STATED TASK
Rewrite every line of the records below, keeping all the wording, and shift every coordinate in the answers by adding 58 to each number. Leave the pictures out of your answer.

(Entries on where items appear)
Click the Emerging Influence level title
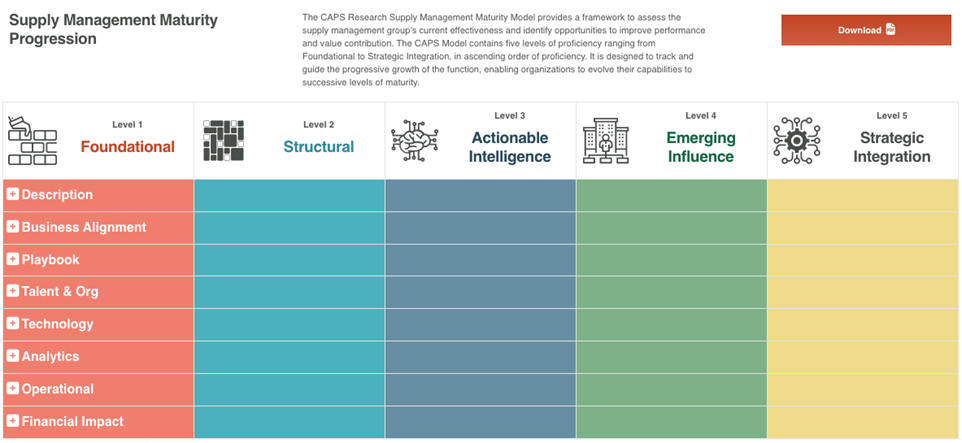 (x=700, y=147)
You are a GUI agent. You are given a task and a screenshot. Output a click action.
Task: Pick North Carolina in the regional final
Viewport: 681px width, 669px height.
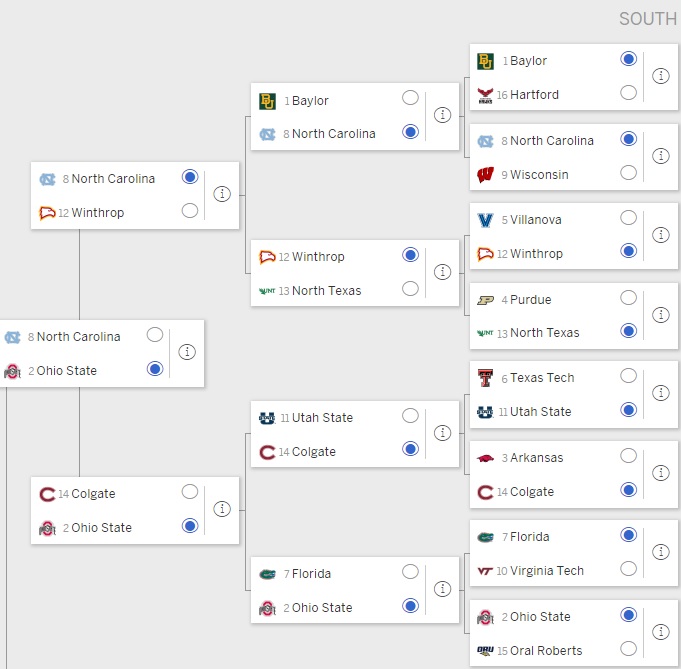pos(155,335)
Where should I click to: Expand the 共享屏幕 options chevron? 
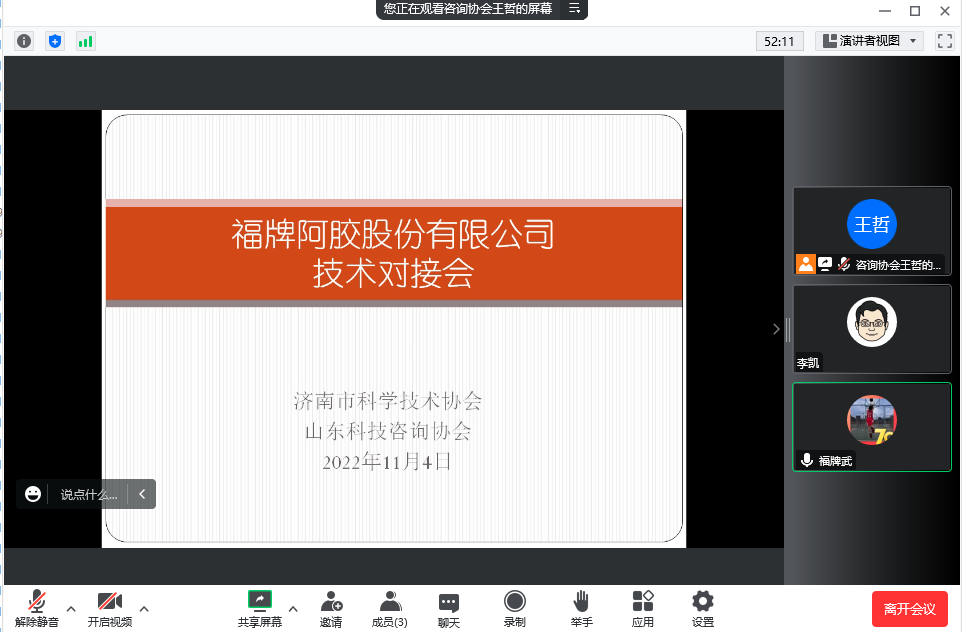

OUTPUT FOR THIS EXERCISE
Click the Emerging Influence level title
 (x=758, y=205)
You are a GUI agent. You are given a task and a screenshot. Output a click action.
Task: Pick North Carolina in the regional final
Viewport: 681px width, 669px height.
pos(213,393)
Where should I click to: Expand the 共享屏幕 options chevron? 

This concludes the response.